TEXTE À LIRE
::::

Vu la procédure suivante :

Procédure contentieuse antérieure

M. A... B... a demandé au tribunal administratif de Grenoble d'annuler l'arrêté du 30 octobre 2020 par lequel le préfet du Rhône a décidé de sa remise aux autorités italiennes, responsables de sa demande d'asile.

Par jugement n° 2006538 lu le 20 novembre 2020, le magistrat désigné par le président du tribunal a rejeté sa demande.

Procédure devant la cour

I) Par requête enregistrée le 15 janvier 2021 sous le n° 21LY00137, présentée pour M. B..., il est demandé à la cour :

1°) d'annuler ce jugement n° 2006538 lu le 20 novembre 2020 ;

2°) d'annuler pour excès de pouvoir la décision susmentionnée ;

3°) d'enjoindre au préfet du Rhône d'enregistrer sa demande d'asile ;

4°) de mettre à la charge de l'État le paiement à son conseil, sous réserve qu'il renonce à l'aide juridictionnelle, d'une somme de 1 200 euros au titre des articles L. 761-1 du code de justice administrative et 37 de la loi du 10 juillet 1991.

::::

SECTION DES DONNÉES
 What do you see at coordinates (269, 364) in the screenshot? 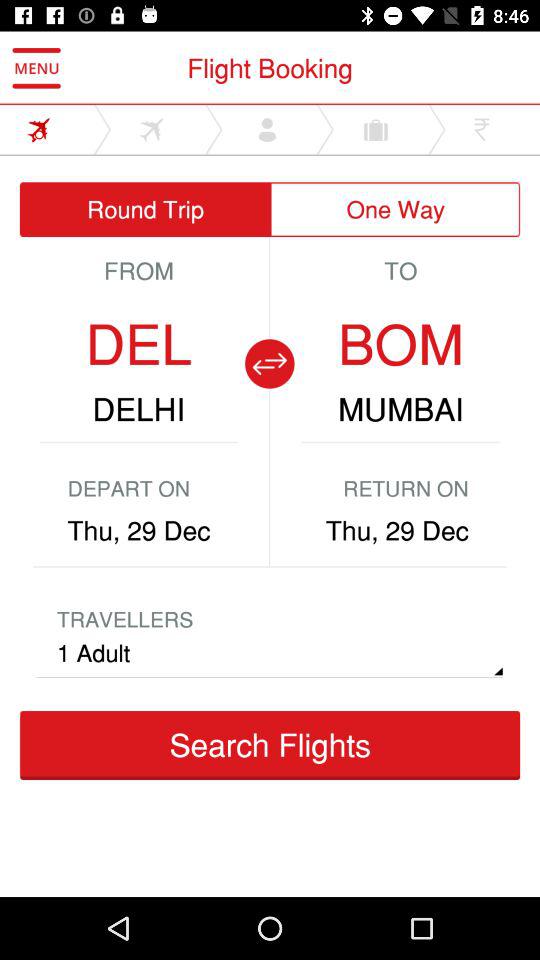
I see `interchange between locations` at bounding box center [269, 364].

::::

OBJECTIF DE L'EXERCICE
D'après le texte à lire, quelle somme la requête demande-t-elle de mettre à la charge de l'État pour le conseil de M. B... ?

RÉSULTAT ATTENDU
Une somme de 1 200 euros.